Es bleibe zudem das Problem, dass nicht einmal die Hälfte aller Gebäude gegen Wetterextreme wie Überschwemmungen versichert seien, betont Reimund Schwarze vom Helmholtz-Zentrum für Umweltforschung. Er kritisiert den GDV: „Alle Versuche, mehr Leute zum Abschluss einer Elementarschadenversicherung zu bringen, sind gescheitert, darum brauchen wir eine Pflicht.“ Auch eine große Kampagne habe keine Wirkung gezeigt. „Das Geschäft mit Gebäudeversicherungen ist nicht die Cashcow der Versicherer“, so Schwarze weiter. Außerdem wollten die Versicherungen nicht alle Gebäude kontrollieren müssen.

Rund um die Debatte um eine obligatorische Elementarschadenversicherung hat die Unionsfraktion im Bundestag kürzlich den Vorschlag unterbreitet, wonach Wohngebäudeversicherungen nur zusammen mit einer Elementarschadenabsicherung angeboten werden sollen.

Nach einer Aufklärung über die Konsequenzen soll es aber möglich sein, die Elementarschadenversicherung abzuwählen – also eine Art „Widerspruchslösung“. Doch Schwarze befürchtet, dass das auch nicht zu mehr Versicherungsabschlüssen führen dürfte. Allerdings findet der Experte auch, dass es mehr Prävention braucht, darum unterstütze er die Forderung des GDV nach einem gut funktionierendem Naturgefahrenportal.

Wie viele Sandsäcke braucht es?

Das österreichische Portal Hora scheint in der Tat gut zu funktionieren. Gefährdete Häuser sind in der Visualisierung rot eingefärbt. So können die Ei­gen­tü­me­r:in­nen die Gefahren besser einschätzen und entsprechend handeln. „Wie groß das Interesse an Informationen zu Naturgefahren ist, zeigen die Aufrufzahlen von Hora von mehreren Millionen im Jahr“, sagt Hlatky. Ergänzt wird das Angebot durch umfassende Informationen zu Präventionsmaßnahmen: „Man kann auch nachschauen, wie viele Sandsäcke man braucht oder wie hoch eine Schutzmauer sein sollte, um sich vor Hochwasser zu schützen“, schwärmt Hlatky.
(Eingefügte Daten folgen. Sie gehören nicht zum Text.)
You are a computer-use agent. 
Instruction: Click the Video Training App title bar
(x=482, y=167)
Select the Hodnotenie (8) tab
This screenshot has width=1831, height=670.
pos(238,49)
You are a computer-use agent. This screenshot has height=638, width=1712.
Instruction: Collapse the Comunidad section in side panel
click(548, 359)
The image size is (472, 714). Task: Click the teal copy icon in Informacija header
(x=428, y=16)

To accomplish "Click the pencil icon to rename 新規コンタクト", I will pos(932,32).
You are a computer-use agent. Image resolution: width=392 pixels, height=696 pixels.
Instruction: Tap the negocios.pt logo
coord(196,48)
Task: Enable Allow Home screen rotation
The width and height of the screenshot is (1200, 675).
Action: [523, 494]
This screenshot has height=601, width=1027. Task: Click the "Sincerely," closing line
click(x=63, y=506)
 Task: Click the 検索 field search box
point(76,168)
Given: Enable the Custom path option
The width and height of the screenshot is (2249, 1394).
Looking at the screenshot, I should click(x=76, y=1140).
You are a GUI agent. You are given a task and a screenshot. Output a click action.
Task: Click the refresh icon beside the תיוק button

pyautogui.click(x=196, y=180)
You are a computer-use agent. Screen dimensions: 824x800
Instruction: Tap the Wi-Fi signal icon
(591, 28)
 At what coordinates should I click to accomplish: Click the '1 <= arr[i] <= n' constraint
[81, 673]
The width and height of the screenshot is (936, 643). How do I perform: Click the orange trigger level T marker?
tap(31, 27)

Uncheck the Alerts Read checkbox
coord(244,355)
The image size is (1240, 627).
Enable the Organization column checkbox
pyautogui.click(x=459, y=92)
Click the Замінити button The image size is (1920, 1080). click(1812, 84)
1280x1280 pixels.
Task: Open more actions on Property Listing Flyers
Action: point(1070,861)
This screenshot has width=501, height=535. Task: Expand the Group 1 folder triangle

In Deutschland ist die Auffindbarkeit und Verständlichkeit solcher Geodaten aus Sicht der Versicherungswirtschaft derzeit unzureichend. Tatsächlich sind die verfügbaren Online-Portale oft unübersichtlich und scheinen sich eher an ein Fachpublikum zu richten. Naturgefahren müssen leicht verständlich und intuitiv zu finden sein, damit Nutzer schnell ihre individuelle Gefährdung durch Naturgefahren ermitteln können“, so Käfer-Rohrbach.

Unverzichtbar seien dafür Karten, die für verschiedene Naturgefahren die Gefährdungslage adressgenau darstellen. Daher sollte das neue Naturgefahrenportal des Deutschen Wetterdienstes nach Ansicht der Versicherer über die reine Risikoeinschätzung hinaus vor allem umfassende Informationen zum Schutz vor Extremwetter zur Verfügung stellen.